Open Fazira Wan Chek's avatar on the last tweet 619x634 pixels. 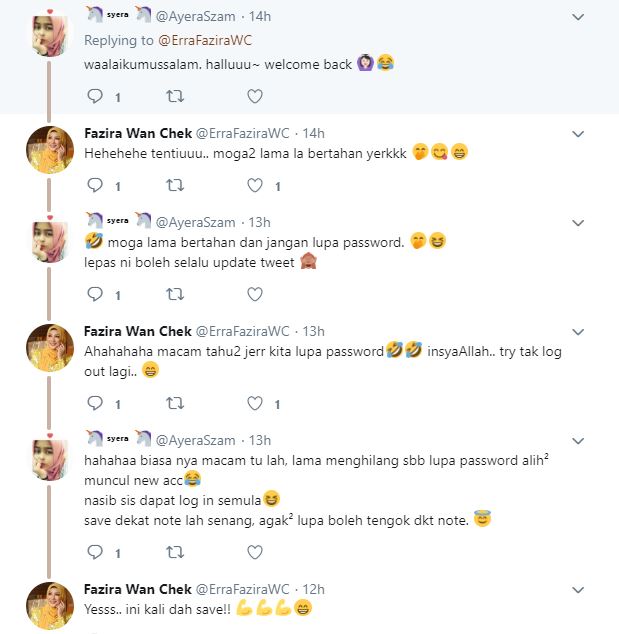[49, 605]
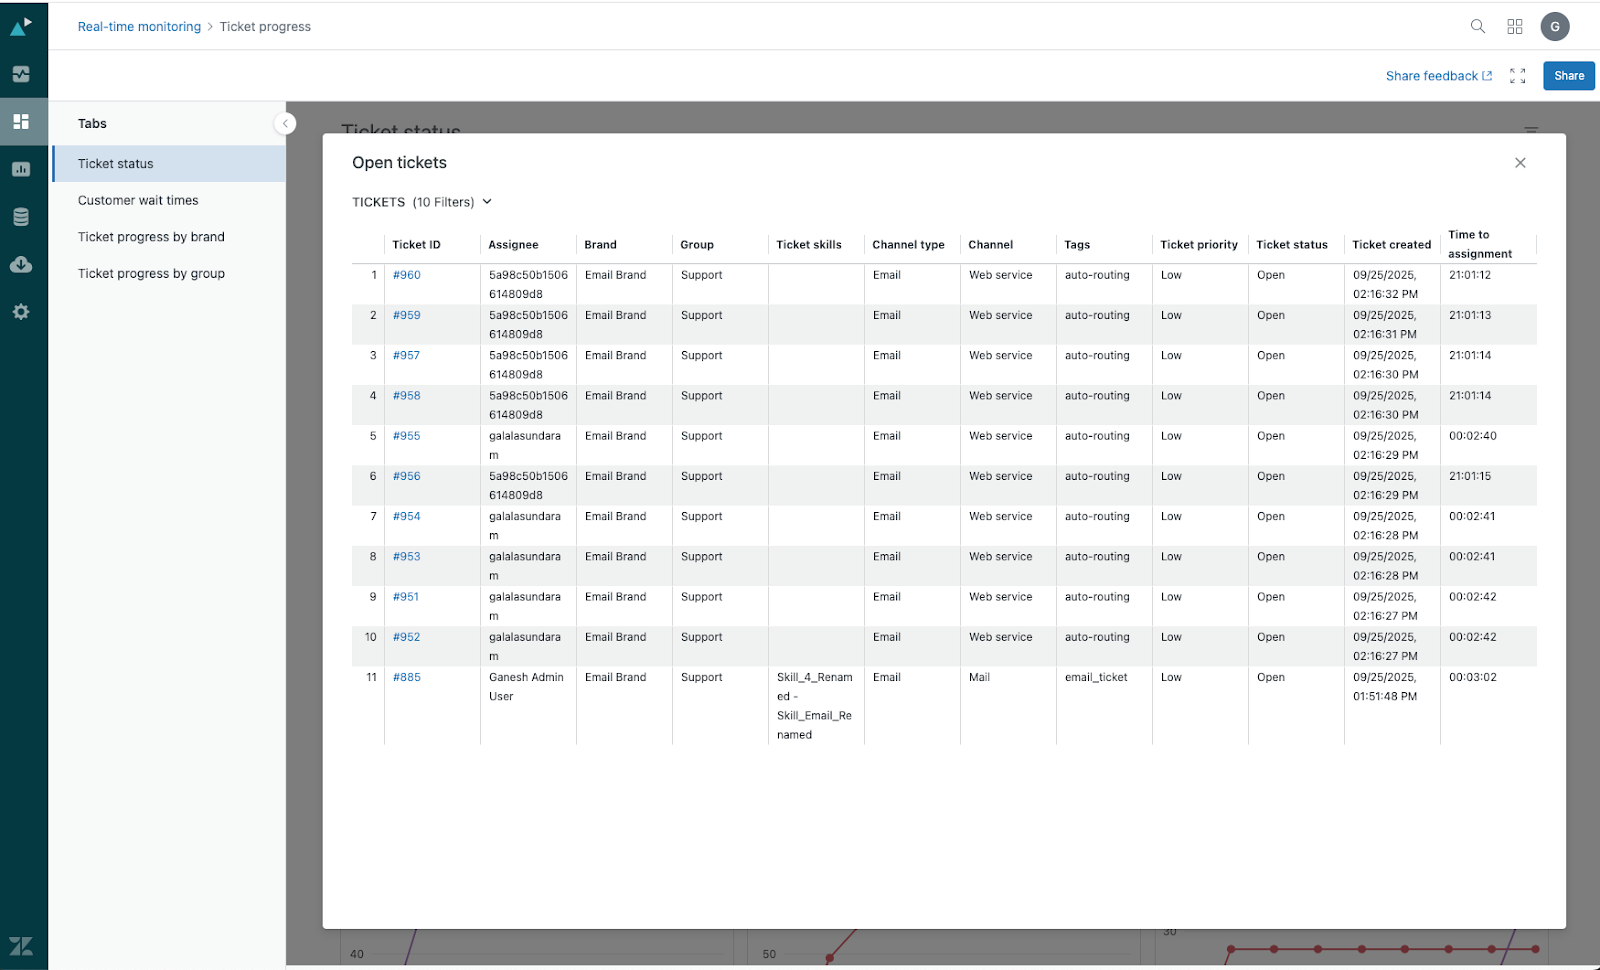The width and height of the screenshot is (1600, 970).
Task: Select the Customer wait times tab
Action: click(x=138, y=200)
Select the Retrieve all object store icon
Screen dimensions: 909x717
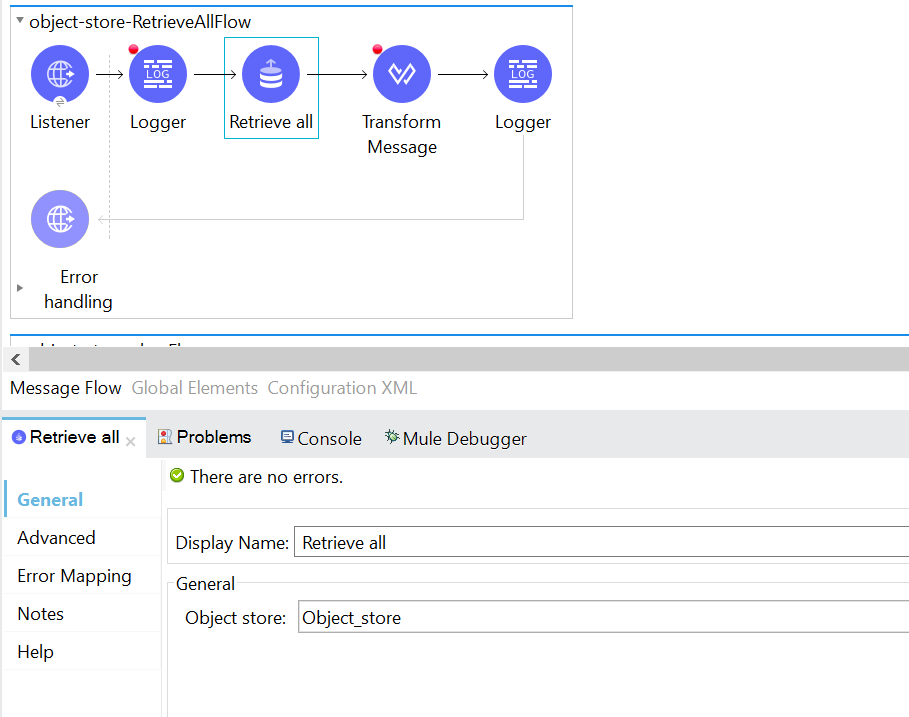click(271, 75)
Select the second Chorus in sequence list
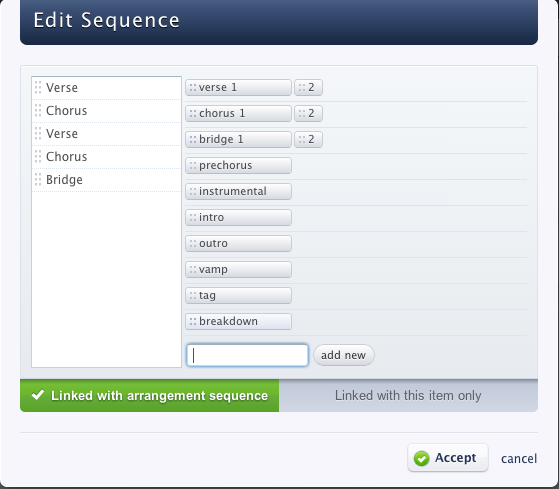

◇ ◇ ◇

**WHAT THIS TASK INVOLVES:**
Please output only the lines running from the one that holds "Select the Retrieve all object store icon" through the last line of the entries, both ends included, without any images.

**ANSWER SECTION:**
Select the Retrieve all object store icon
Screen dimensions: 909x717
click(271, 75)
Select the second Chorus in sequence list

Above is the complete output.